[WORK ITEM]
What lines of the data below hold the string "dimensions"? Copy each one.

*****

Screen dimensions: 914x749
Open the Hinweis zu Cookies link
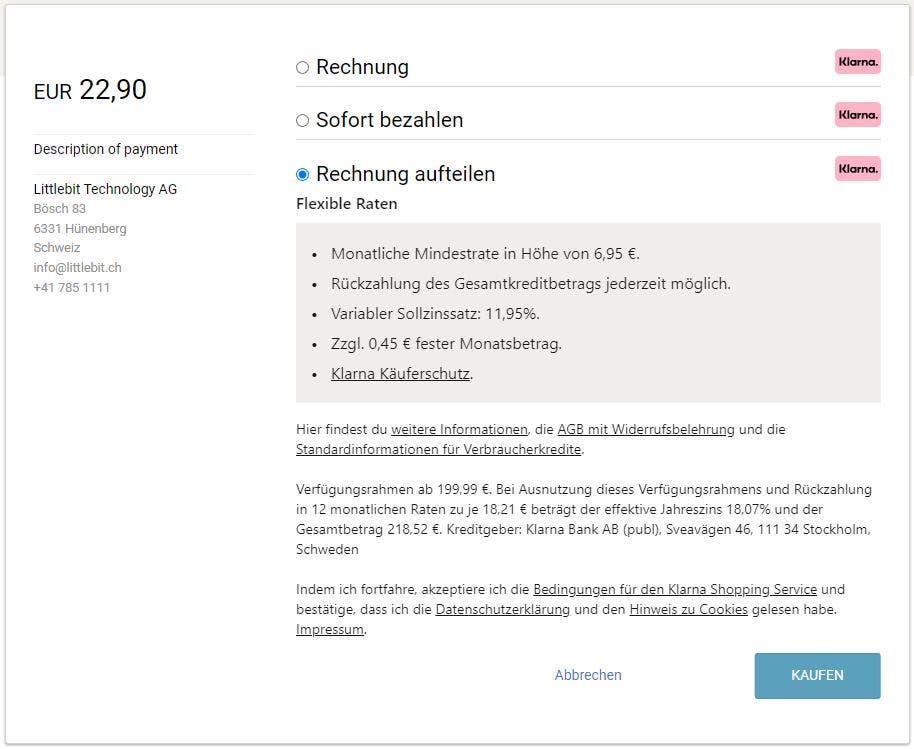click(x=688, y=610)
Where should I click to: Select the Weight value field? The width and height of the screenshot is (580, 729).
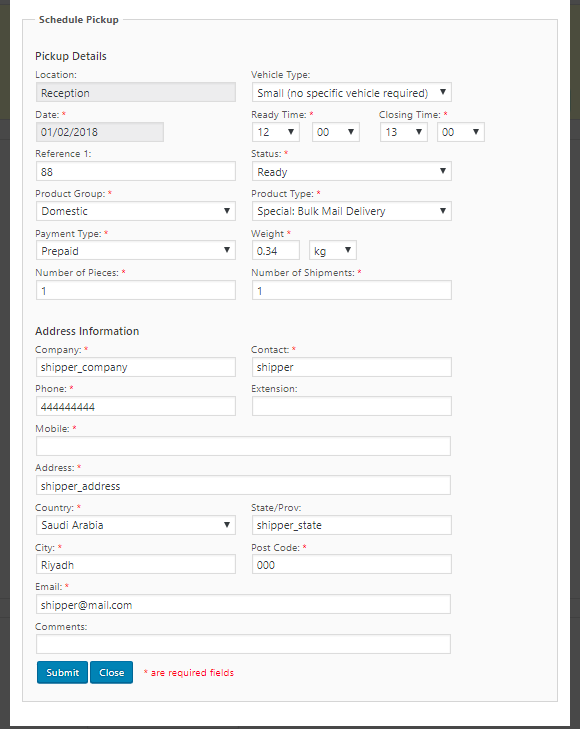coord(276,251)
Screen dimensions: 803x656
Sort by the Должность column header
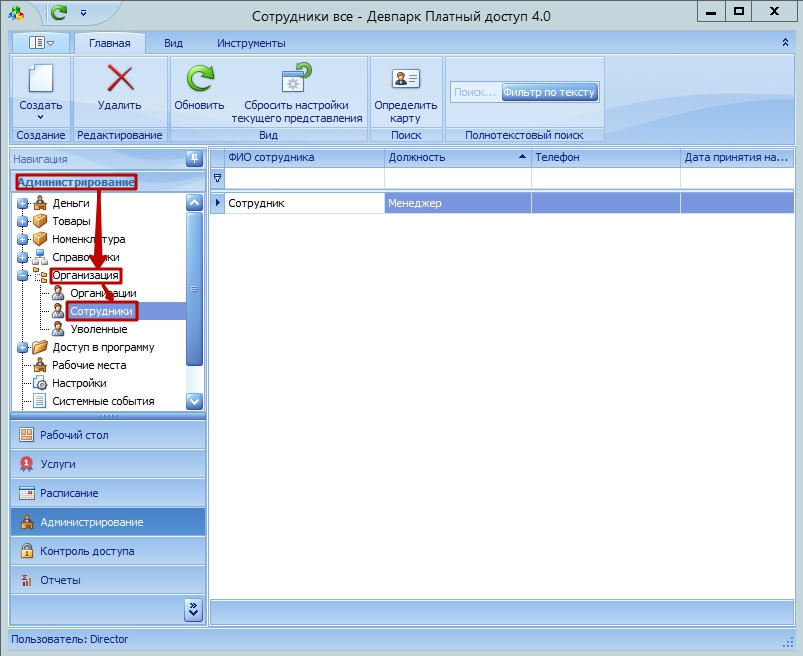click(x=456, y=157)
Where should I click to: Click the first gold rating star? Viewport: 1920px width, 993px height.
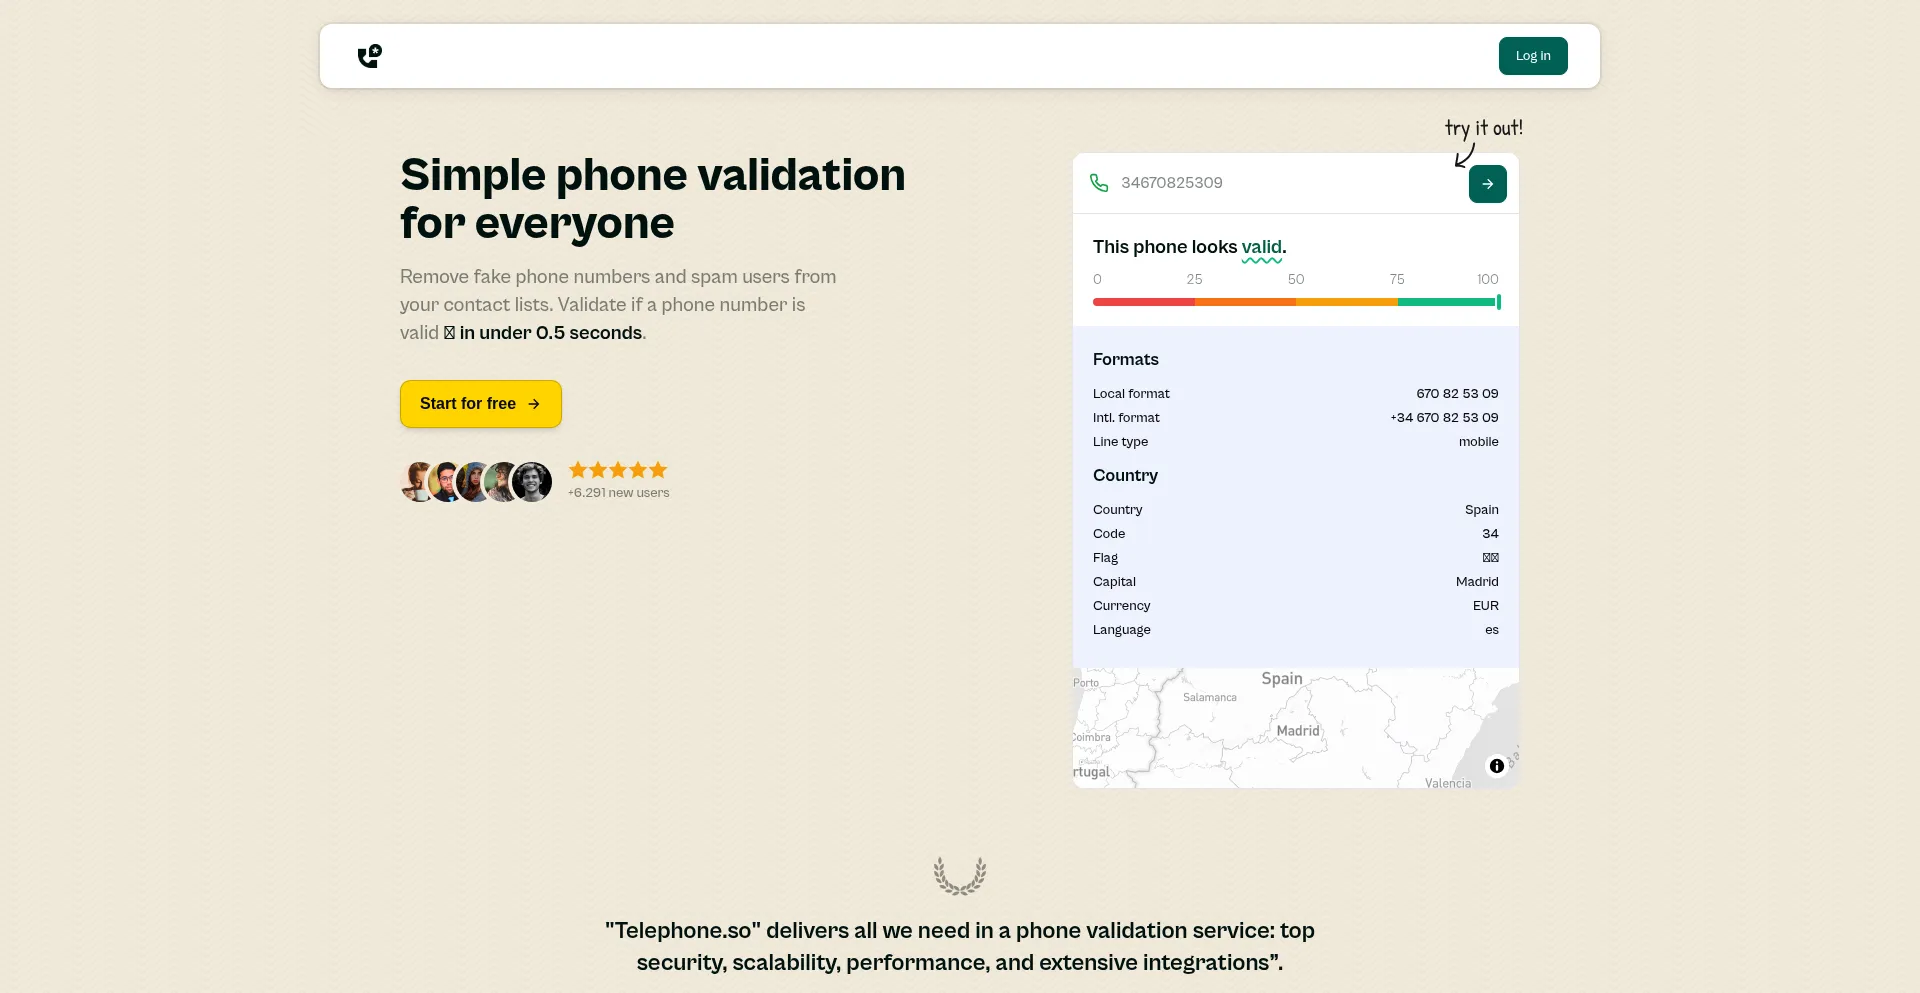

*****

[EXERCISE OUTPUT]
Screen dimensions: 914x749
Screen dimensions: 803x656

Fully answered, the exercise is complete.